Saved entries:
+ + +

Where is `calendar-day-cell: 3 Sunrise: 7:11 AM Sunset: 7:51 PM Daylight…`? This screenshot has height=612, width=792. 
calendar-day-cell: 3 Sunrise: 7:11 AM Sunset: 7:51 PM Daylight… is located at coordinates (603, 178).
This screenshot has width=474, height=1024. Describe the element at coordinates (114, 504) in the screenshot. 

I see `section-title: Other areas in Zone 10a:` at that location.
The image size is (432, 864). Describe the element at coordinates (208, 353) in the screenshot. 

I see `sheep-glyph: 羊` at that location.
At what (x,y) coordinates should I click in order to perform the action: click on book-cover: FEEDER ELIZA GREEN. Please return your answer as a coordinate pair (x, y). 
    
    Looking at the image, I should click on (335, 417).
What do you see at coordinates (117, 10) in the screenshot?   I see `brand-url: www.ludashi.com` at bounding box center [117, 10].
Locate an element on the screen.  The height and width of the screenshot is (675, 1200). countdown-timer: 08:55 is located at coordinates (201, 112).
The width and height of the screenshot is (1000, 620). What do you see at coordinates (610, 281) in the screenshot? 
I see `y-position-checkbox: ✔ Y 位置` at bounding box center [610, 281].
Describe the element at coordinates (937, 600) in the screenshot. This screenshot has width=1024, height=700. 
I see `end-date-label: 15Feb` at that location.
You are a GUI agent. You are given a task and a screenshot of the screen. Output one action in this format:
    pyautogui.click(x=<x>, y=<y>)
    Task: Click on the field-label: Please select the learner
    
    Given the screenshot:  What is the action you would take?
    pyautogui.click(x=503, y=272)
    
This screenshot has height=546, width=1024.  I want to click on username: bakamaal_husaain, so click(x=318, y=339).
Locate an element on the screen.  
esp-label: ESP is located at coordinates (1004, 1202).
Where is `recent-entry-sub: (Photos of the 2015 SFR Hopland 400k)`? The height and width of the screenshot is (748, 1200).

+ + +

» **What you are asked to do**: Retype every one of the records above word for word, keeping each line as it appears.

» **Answer for the task**:
Where is `calendar-day-cell: 3 Sunrise: 7:11 AM Sunset: 7:51 PM Daylight…`? This screenshot has height=612, width=792. 
calendar-day-cell: 3 Sunrise: 7:11 AM Sunset: 7:51 PM Daylight… is located at coordinates (603, 178).
This screenshot has width=474, height=1024. Describe the element at coordinates (114, 504) in the screenshot. 

I see `section-title: Other areas in Zone 10a:` at that location.
The image size is (432, 864). Describe the element at coordinates (208, 353) in the screenshot. 

I see `sheep-glyph: 羊` at that location.
At what (x,y) coordinates should I click in order to perform the action: click on book-cover: FEEDER ELIZA GREEN. Please return your answer as a coordinate pair (x, y). 
    
    Looking at the image, I should click on (335, 417).
What do you see at coordinates (117, 10) in the screenshot?   I see `brand-url: www.ludashi.com` at bounding box center [117, 10].
Locate an element on the screen.  The height and width of the screenshot is (675, 1200). countdown-timer: 08:55 is located at coordinates (201, 112).
The width and height of the screenshot is (1000, 620). What do you see at coordinates (610, 281) in the screenshot? 
I see `y-position-checkbox: ✔ Y 位置` at bounding box center [610, 281].
Describe the element at coordinates (937, 600) in the screenshot. This screenshot has width=1024, height=700. 
I see `end-date-label: 15Feb` at that location.
You are a GUI agent. You are given a task and a screenshot of the screen. Output one action in this format:
    pyautogui.click(x=<x>, y=<y>)
    Task: Click on the field-label: Please select the learner
    
    Given the screenshot:  What is the action you would take?
    pyautogui.click(x=503, y=272)
    
This screenshot has height=546, width=1024.  I want to click on username: bakamaal_husaain, so click(x=318, y=339).
Locate an element on the screen.  
esp-label: ESP is located at coordinates (1004, 1202).
Where is `recent-entry-sub: (Photos of the 2015 SFR Hopland 400k)`? The height and width of the screenshot is (748, 1200).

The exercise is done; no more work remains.